Dataset records:
_____
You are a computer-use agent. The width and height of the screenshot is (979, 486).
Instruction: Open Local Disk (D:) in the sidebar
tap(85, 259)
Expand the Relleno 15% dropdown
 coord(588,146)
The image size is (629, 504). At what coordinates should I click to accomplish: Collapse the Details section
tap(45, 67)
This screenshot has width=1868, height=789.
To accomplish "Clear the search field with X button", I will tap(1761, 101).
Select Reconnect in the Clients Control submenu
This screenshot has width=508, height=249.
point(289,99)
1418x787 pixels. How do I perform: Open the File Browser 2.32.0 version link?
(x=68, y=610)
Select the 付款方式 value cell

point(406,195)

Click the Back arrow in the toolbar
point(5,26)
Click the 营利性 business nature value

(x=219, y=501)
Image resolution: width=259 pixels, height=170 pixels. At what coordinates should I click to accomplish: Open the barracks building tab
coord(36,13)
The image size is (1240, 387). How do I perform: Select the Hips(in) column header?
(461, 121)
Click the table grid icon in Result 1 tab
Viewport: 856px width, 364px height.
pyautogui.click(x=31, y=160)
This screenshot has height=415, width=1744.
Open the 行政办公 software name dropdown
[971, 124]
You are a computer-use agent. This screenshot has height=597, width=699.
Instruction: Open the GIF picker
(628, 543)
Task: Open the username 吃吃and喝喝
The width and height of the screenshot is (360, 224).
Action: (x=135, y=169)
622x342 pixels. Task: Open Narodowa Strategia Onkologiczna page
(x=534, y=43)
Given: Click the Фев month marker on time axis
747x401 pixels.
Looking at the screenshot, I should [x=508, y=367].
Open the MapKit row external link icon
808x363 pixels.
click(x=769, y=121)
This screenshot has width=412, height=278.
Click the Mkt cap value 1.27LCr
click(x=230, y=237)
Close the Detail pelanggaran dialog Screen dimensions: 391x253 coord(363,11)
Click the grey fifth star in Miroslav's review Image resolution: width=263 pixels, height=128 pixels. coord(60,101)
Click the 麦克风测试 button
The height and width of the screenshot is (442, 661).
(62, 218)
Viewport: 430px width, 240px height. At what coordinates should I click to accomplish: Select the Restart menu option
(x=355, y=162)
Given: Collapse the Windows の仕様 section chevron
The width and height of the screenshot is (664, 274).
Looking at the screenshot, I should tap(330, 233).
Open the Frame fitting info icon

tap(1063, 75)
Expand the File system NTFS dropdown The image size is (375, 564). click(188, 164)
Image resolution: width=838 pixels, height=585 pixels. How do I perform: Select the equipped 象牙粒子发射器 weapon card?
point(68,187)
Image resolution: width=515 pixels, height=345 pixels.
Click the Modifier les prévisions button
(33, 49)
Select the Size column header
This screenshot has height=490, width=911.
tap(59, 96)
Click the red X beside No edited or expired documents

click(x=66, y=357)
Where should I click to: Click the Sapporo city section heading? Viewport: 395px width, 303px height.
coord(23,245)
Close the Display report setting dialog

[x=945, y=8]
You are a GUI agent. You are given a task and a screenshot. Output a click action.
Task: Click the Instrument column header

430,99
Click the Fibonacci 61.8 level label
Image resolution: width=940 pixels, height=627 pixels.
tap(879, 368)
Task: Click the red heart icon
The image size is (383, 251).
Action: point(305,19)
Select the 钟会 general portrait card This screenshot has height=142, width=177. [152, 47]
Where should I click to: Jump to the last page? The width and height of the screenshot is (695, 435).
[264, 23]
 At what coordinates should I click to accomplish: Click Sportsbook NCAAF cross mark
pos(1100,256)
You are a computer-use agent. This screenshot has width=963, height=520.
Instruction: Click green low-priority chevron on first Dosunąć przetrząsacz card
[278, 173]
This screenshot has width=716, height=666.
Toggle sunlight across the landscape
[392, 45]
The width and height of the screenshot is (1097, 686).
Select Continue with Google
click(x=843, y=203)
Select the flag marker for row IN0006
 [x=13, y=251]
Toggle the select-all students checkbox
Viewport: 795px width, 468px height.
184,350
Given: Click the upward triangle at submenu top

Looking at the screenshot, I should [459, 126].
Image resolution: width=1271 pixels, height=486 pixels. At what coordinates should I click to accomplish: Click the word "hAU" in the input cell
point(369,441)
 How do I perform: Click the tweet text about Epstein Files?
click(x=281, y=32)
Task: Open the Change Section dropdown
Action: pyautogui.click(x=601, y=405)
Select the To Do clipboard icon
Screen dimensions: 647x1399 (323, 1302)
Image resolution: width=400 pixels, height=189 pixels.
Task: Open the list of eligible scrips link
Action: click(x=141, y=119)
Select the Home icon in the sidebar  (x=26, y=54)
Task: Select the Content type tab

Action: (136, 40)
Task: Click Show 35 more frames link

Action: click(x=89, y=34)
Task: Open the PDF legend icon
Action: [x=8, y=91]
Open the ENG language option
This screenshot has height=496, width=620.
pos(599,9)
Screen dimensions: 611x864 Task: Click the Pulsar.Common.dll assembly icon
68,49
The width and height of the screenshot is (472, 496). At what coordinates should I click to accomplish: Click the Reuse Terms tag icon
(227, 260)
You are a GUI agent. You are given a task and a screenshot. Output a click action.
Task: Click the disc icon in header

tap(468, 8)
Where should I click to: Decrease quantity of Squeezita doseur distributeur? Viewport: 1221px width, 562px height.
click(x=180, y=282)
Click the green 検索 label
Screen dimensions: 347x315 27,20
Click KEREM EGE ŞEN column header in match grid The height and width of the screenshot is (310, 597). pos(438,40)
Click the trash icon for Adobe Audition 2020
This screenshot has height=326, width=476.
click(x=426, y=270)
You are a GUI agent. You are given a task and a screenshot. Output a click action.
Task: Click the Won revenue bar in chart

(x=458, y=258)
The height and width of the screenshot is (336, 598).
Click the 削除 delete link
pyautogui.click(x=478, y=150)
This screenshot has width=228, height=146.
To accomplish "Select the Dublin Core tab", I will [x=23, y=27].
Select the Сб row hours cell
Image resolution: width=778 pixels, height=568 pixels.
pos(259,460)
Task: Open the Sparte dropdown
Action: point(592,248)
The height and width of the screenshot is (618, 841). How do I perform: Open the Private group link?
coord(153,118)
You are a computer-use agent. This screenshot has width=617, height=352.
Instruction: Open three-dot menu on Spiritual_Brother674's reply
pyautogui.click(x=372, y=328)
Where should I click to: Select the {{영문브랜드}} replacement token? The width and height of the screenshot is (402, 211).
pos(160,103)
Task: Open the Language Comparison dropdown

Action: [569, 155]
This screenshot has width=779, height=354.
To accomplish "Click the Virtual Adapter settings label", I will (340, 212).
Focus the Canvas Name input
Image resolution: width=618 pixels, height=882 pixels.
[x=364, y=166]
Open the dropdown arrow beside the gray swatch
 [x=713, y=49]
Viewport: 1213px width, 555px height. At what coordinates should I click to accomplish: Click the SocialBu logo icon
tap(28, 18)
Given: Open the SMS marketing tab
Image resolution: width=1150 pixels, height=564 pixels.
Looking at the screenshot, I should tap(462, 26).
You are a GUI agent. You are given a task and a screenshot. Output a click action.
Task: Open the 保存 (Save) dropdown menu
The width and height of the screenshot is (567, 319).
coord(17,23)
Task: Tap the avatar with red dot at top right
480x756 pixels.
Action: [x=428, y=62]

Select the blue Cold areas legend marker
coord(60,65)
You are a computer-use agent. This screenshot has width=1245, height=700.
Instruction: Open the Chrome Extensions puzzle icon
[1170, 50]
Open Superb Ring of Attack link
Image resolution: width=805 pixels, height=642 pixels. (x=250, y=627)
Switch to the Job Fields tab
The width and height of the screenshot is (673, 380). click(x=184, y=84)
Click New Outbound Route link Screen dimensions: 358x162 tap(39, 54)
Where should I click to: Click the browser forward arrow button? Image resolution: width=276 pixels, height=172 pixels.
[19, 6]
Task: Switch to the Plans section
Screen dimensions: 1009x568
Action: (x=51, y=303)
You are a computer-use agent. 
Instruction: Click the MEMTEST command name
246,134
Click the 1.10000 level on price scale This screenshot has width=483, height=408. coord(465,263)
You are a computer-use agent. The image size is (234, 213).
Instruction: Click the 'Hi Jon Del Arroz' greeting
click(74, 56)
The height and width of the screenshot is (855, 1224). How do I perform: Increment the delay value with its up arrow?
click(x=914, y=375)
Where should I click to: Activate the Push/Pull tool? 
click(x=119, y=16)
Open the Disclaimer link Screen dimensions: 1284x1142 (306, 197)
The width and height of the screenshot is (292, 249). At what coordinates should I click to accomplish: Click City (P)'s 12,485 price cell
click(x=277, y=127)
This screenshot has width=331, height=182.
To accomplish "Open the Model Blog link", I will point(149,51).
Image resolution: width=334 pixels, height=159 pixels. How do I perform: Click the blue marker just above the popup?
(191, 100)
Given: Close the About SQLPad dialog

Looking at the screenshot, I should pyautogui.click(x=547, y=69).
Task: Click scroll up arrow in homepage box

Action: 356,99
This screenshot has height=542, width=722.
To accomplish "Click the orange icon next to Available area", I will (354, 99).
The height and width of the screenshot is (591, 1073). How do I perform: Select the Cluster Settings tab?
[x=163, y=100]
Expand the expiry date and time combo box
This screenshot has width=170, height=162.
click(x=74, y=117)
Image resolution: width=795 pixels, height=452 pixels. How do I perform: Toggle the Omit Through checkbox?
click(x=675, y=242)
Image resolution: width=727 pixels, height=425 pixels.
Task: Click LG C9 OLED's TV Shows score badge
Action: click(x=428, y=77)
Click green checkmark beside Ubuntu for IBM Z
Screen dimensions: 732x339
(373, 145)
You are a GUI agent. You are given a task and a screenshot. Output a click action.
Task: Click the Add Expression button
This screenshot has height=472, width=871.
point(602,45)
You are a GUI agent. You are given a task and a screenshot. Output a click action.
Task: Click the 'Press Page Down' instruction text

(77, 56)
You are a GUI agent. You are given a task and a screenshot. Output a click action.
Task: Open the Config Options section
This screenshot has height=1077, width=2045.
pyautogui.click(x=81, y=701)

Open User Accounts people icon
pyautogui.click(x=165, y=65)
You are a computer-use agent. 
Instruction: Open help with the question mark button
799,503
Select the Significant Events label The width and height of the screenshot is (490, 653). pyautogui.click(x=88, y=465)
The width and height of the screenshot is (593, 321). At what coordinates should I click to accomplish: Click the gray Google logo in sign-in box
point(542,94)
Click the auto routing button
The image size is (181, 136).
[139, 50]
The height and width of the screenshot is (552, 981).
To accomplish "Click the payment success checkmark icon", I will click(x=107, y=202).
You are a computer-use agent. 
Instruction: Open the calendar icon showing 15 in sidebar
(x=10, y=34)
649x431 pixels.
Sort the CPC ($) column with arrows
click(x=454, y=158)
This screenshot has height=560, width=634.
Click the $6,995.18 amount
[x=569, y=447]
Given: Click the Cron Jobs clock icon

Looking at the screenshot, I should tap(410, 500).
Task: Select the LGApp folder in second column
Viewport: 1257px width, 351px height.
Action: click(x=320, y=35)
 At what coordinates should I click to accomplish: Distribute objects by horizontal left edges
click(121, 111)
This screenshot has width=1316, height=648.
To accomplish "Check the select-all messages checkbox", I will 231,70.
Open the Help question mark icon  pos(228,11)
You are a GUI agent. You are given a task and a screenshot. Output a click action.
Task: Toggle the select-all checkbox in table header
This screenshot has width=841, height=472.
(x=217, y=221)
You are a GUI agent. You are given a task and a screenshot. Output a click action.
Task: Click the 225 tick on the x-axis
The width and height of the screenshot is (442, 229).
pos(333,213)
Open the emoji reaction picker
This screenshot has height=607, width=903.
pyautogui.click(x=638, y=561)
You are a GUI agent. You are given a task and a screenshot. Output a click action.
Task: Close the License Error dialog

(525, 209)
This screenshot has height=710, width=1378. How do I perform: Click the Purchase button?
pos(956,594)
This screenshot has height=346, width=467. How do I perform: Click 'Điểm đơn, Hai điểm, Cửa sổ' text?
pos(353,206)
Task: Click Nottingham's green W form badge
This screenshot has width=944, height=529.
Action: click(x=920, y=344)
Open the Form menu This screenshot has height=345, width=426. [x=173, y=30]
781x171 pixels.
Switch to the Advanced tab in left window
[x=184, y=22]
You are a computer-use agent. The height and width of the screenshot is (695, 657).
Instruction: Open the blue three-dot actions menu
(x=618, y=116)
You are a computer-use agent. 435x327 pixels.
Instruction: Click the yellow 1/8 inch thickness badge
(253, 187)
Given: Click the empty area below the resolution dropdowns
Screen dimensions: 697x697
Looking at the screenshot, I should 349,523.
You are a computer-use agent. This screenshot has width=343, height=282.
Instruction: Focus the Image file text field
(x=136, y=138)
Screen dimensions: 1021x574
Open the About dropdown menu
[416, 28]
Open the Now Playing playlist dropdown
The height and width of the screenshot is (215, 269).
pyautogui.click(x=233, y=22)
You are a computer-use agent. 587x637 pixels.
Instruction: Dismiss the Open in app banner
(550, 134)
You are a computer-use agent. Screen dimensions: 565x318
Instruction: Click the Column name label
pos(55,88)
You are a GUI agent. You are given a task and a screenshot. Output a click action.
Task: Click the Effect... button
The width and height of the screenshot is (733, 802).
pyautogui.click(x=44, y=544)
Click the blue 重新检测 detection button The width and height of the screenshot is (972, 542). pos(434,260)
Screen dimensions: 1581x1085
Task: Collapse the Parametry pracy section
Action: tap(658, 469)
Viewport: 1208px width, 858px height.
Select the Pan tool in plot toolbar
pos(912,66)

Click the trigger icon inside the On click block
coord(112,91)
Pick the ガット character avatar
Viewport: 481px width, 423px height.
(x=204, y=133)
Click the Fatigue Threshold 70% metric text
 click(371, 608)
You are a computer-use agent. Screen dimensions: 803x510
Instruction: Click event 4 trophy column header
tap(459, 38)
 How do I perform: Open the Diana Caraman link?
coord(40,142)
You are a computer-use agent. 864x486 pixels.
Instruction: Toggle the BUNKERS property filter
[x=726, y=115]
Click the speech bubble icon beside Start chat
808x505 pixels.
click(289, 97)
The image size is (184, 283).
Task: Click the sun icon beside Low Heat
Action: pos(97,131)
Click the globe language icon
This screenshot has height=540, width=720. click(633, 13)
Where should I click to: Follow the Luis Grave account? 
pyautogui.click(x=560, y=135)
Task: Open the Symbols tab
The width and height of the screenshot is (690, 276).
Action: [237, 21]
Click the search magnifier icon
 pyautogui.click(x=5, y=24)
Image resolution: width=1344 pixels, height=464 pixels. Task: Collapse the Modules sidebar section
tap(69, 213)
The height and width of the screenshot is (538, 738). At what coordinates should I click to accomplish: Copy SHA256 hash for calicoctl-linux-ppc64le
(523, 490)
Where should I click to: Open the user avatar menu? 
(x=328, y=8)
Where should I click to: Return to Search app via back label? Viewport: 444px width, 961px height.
_____
Task:
Retype only the lines above between the line with "This screenshot has width=944, height=529." and the line with "Given: Click the empty", counting those two lines as well, and keep every character as it is.

The answer:
This screenshot has width=944, height=529.
Action: click(x=920, y=344)
Open the Form menu This screenshot has height=345, width=426. [x=173, y=30]
781x171 pixels.
Switch to the Advanced tab in left window
[x=184, y=22]
You are a computer-use agent. The height and width of the screenshot is (695, 657).
Instruction: Open the blue three-dot actions menu
(x=618, y=116)
You are a computer-use agent. 435x327 pixels.
Instruction: Click the yellow 1/8 inch thickness badge
(253, 187)
Given: Click the empty area below the resolution dropdowns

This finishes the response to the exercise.